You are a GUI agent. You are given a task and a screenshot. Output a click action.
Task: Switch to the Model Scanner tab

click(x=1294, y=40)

......

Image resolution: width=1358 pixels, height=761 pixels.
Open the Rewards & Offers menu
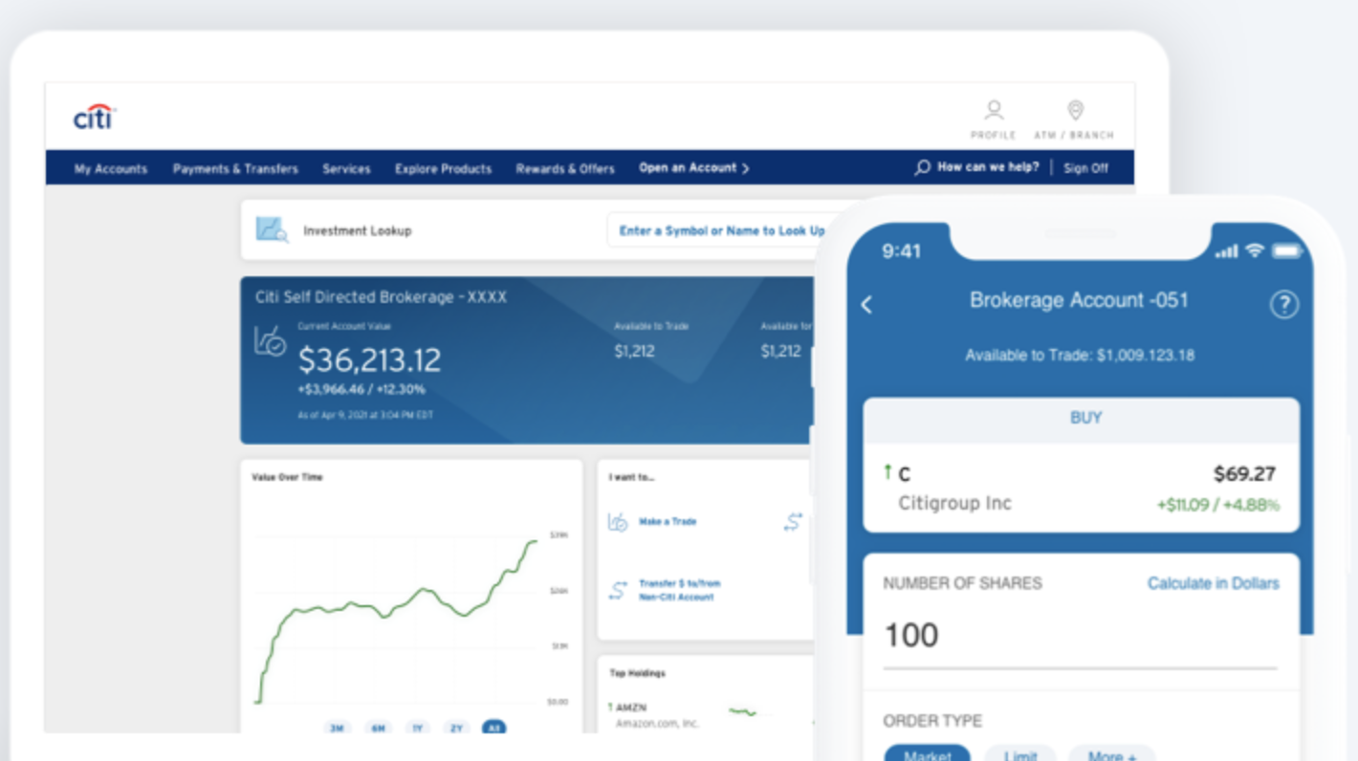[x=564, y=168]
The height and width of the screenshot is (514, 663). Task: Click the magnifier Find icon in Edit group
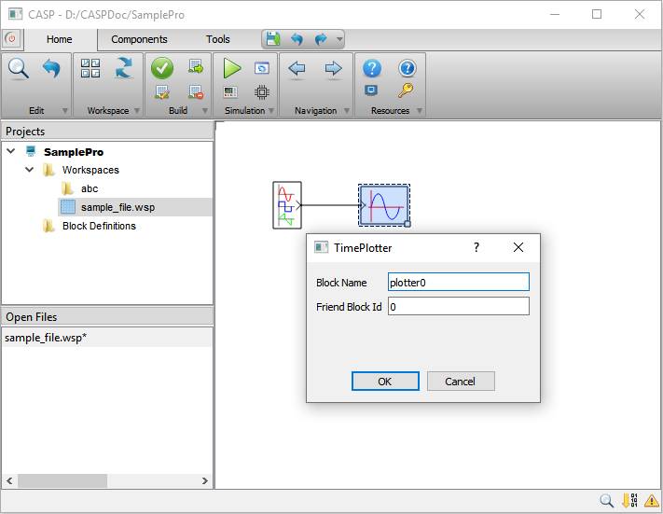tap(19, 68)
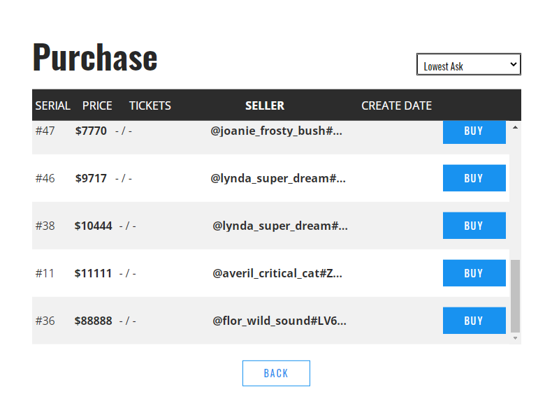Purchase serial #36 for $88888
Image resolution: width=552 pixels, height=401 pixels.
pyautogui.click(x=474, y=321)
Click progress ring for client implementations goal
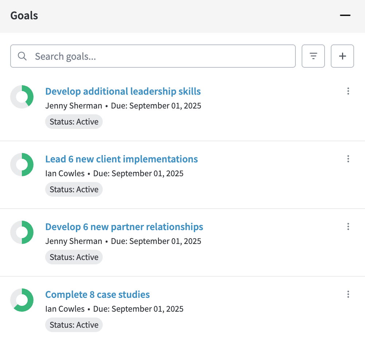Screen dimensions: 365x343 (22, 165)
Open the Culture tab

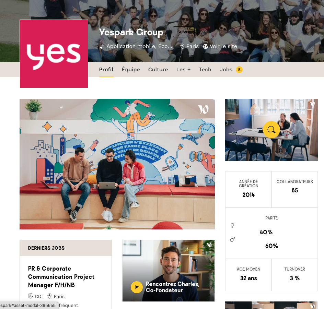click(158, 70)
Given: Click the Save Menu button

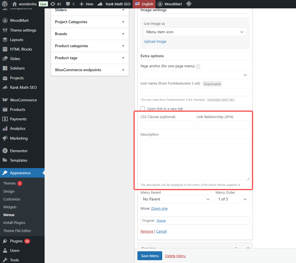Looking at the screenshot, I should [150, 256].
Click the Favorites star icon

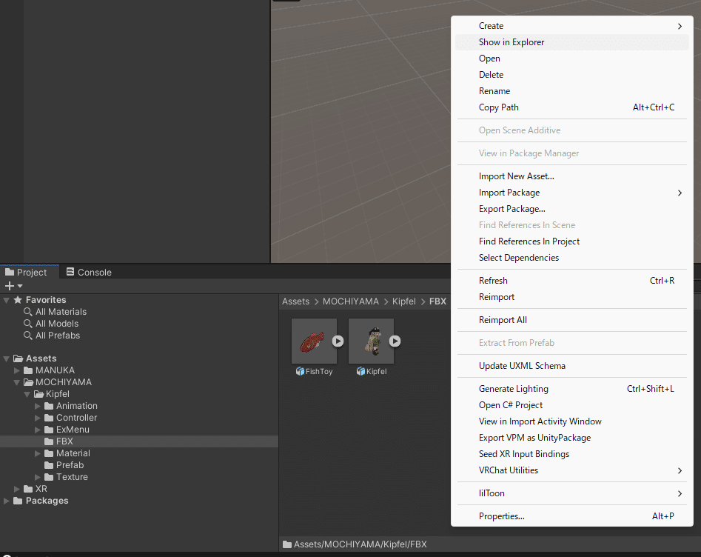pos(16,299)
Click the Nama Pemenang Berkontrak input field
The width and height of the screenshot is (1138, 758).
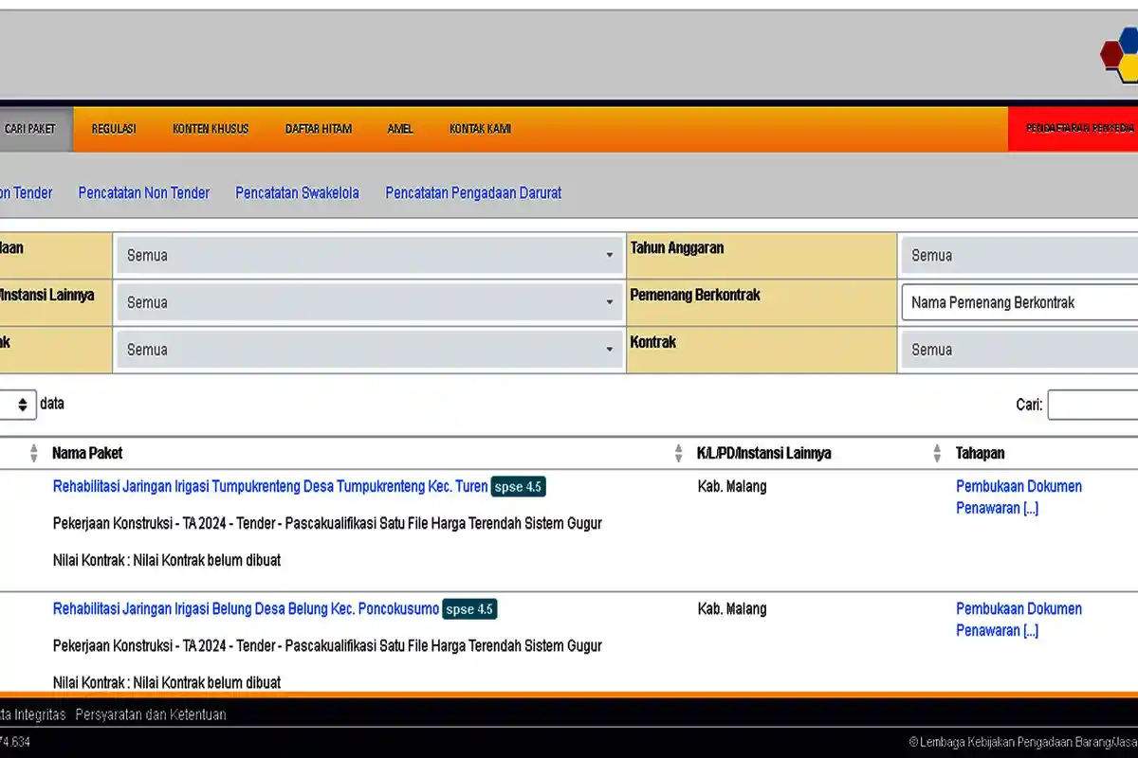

......

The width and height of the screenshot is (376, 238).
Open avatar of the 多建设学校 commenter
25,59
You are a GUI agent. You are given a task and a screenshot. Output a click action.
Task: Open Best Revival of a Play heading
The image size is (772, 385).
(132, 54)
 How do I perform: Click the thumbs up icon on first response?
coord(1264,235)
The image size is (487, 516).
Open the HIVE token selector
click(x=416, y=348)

......

◆ **Exercise prompt**
Only the lines above from the one with "Given: Click the Save Menu button" to the one with "The width and height of the screenshot is (1138, 758)." should be printed, both included and exactly as written; no picture belongs in the copy.

◆ **Task response**
Given: Click the Save Menu button

Looking at the screenshot, I should [150, 256].
Click the Favorites star icon

pos(16,299)
Click the Nama Pemenang Berkontrak input field
The width and height of the screenshot is (1138, 758).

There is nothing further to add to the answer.